Features
Anti-Piracy Group Throws In The Towel
A Danish anti-piracy outfit has lost so many cases against illegal file-sharers that it’s no longer bothering to take them to court.
Antipiratgruppen, which represents the music and movie industries, has struggled to gather the sort of solid evidence that would gain a conviction and has thrown in the towel.
“It requires very strong and concrete evidence to have these people convicted. We simply could not lift the burden of proof,” Antipiratgruppen lawyer Mary Fredenslund told national paper Politiken.
The four cases that have come before the Danish High Court during the last year have resulted in three acquittals and one conviction, although in the last case it was because the defendant confessed.
“Antipiratgruppen has acknowledged that they can’t get people convicted without either catching them in the act or threatening them to confess,” said defense attorney Per Overbeck.
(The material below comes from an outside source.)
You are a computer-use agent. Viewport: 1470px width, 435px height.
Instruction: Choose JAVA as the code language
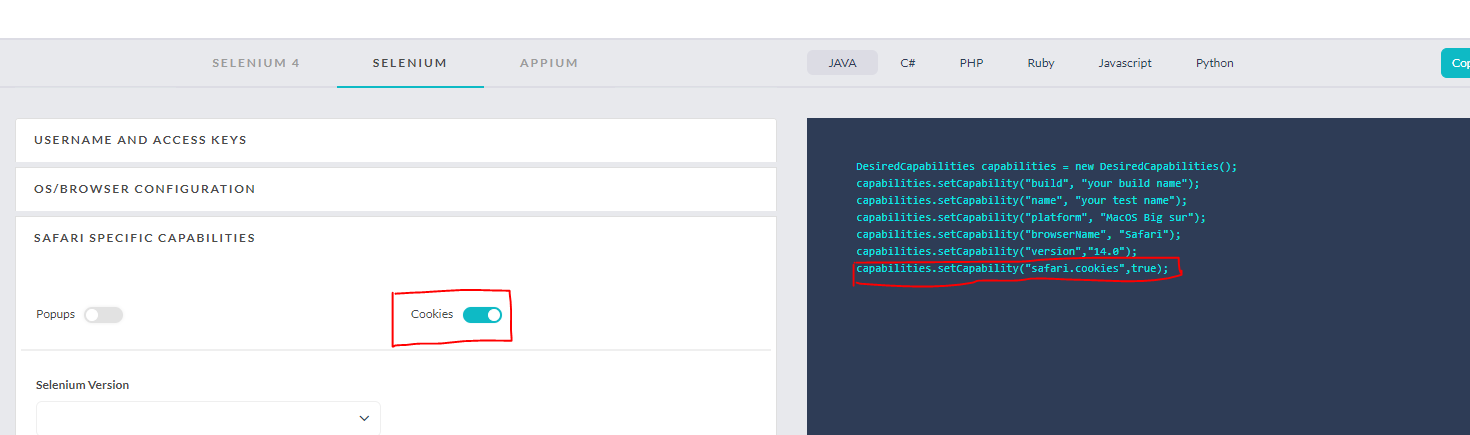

He said other cases against two of his clients had collapsed before they reached court because the anti-piracy organisation realised it had little chance of a conviction.
Overbeck’s assessment that recent High Court rulings make it virtually impossible to get individuals convicted for illegal file sharing are supported by a recent report from Denmark’s Ministry of Culture.
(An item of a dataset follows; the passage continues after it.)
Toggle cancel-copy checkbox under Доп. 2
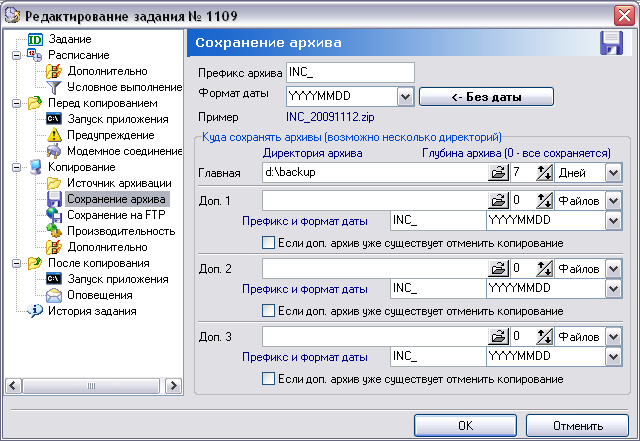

It says IP addresses can be used only to identify the person paying for the Internet subscription, not the person who actually downloaded the files. The courts have ruled several times that in terms of evidence, an IP-address alone is insufficient to prove guilt.
In one case, a defendant walked free after arguing that that someone else must have accessed his wireless router to download copyright infringing material.
It seems the rate of convictions is unlikely to increase until the anti-piracy groups find a method of proving who was sitting at a particular keyboard, on any particular computer, at any given time.